Your Image Of God

I’m a believer. Not the uptight fundamentalist type. I’m well over the idea of God as an old man in the skies waving a magic wand. But I believe. I have a cosmology that helps me to live into the infinite vastness of this great mystery.

I imagine a tantric dance between what is quiet, perfect and still and what is full, unfolding manifestation. What we might call the “ground of being” and what we might call “evolution.”

I don’t just hold these as intellectual abstractions. I seek to be in relationship with the divine. I work with the names and forms of teachers and deities. I look where other humans have looked before and I aim to see myself as an integral part of it all.

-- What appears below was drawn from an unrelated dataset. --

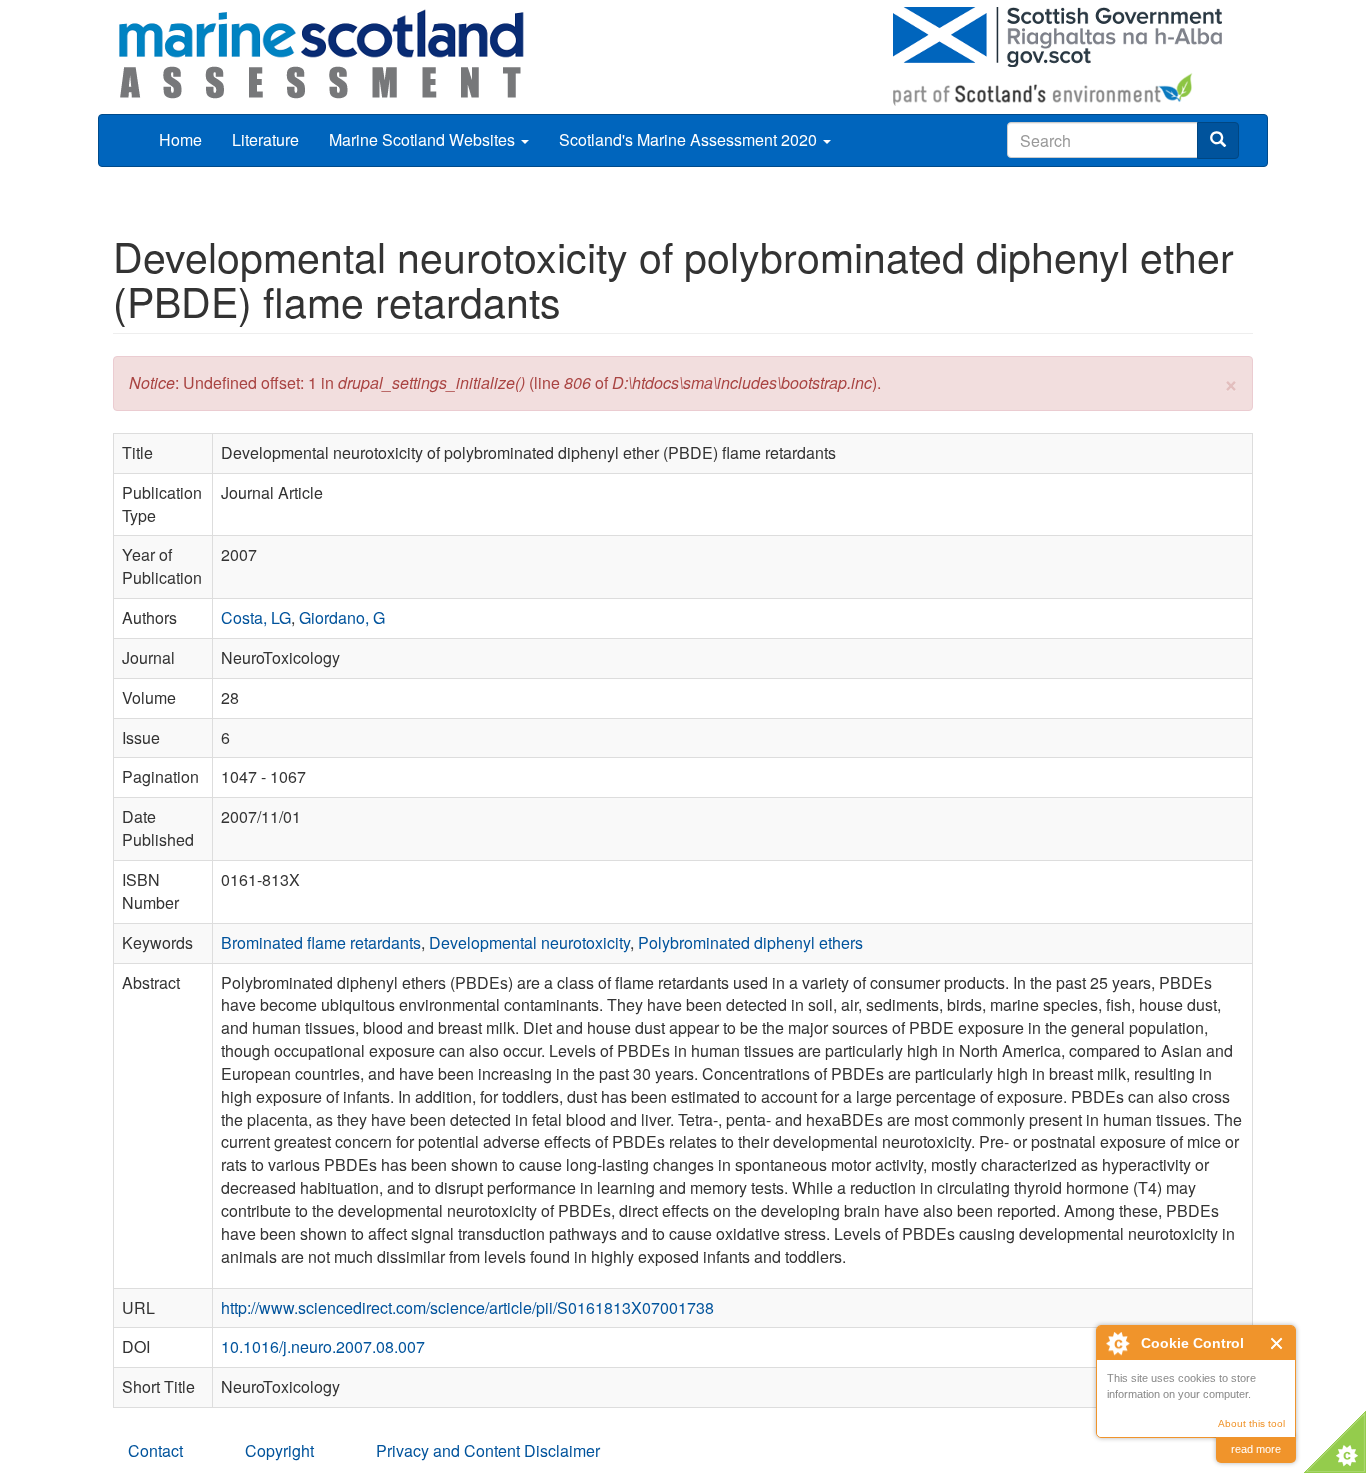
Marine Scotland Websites (424, 139)
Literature (265, 139)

I don’t have any need to push these ideas on anyone. But I do agree with the Richard Rohr quote that Casper ter Kuile recently shared:

Good theology is still important. Your image of God creates you. You become the God you worship. If your God is an eternal torturer, then torture is validated. If God is presented in the image of a king, then we’ll all want to be kings. If God is love and relationality that creates a very different kind of humanity.

Secularism has been a liberating force. But it also left us with a false binary. You are either a religious fundamentalist of some stripe or other, or you are a rational person who is part of a cosmic accident. Today, thankfully, we have the rise of the “spiritual but not religious” crowd that is doing all sort of things to tend to our spiritual longing.

The question matters. Even if you are not a believer. Like Wade Davis says, we, each of us humans, each of our cultures, all of us are caught in the same predicament, trying to answer the same question - “how did we get here and why are we here?”

Your answer to that question is impacting how you live. It is impacting what you contribute to our culture. And it is impacting your commitment to the future.